# Adaboost

Adaboost (short for **Adaptive Boosting**) is a powerful machine learning technique that combines multiple weak classifiers (models slightly better than random guessing) into a strong classifier. It works in stages, adjusting the importance (or weight) of each data point in the dataset at every step. This helps the algorithm focus on challenging examples as it learns.

---

## Example: Step-by-Step Explanation with a Dataset

Let’s understand Adaboost with an example.

### Example Dataset

Here’s a dataset with 4 features and 7 records. The Output column shows whether the record belongs to class **Yes** or **No**.

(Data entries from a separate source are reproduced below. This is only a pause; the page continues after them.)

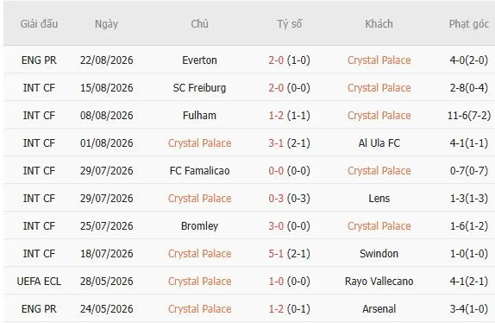The width and height of the screenshot is (495, 323).
Task: Open Al Ula FC away team
Action: [379, 143]
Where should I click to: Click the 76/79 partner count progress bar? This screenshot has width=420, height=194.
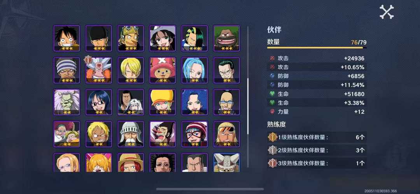click(x=317, y=48)
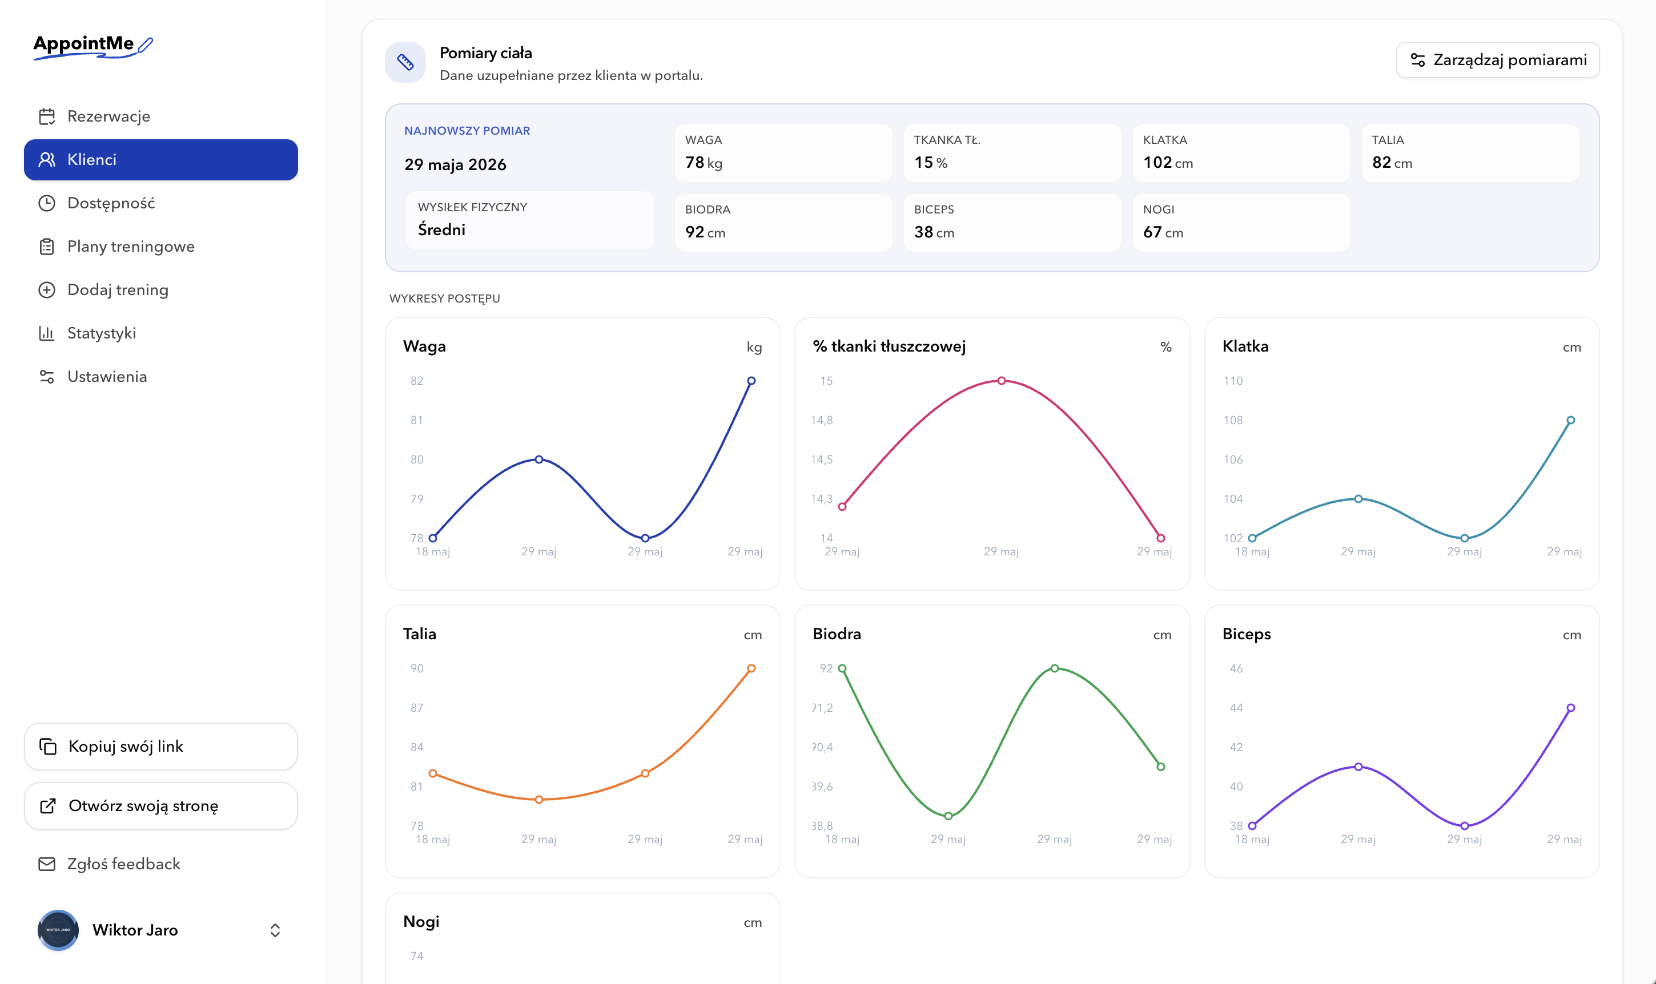Click the Dostępność clock icon

click(x=46, y=203)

| F1   | F2   | F3   | F4   | Output |
| ---- | ---- | ---- | ---- | ------ |
| 1    | 2    | 3    | 4    | Yes    |
| 2    | 3    | 1    | 4    | No     |
| 3    | 4    | 2    | 1    | Yes    |
| 4    | 1    | 4    | 3    | No     |
| 2    | 1    | 3    | 4    | Yes    |
| 3    | 3    | 4    | 2    | Yes    |
| 1    | 4    | 2    | 3    | No     |

---

### Step 1: Initialize Weights

Adaboost starts by giving **equal weights** to all records. Since there are 7 records, the weight for each is:

$$
\text{Initial Weight} = \frac{1}{\text{Total Records}} = \frac{1}{7} \approx 0.1429
$$

| F1   | F2   | F3   | F4   | Output | Weight  |
| ---- | ---- | ---- | ---- | ------ | ------- |
| 1    | 2    | 3    | 4    | Yes    | 0.1429  |
| 2    | 3    | 1    | 4    | No     | 0.1429  |
| 3    | 4    | 2    | 1    | Yes    | 0.1429  |
| 4    | 1    | 4    | 3    | No     | 0.1429  |
| 2    | 1    | 3    | 4    | Yes    | 0.1429  |
| 3    | 3    | 4    | 2    | Yes    | 0.1429  |
| 1    | 4    | 2    | 3    | No     | 0.1429  |

---

### Step 2: Train a Weak Classifier (Stump)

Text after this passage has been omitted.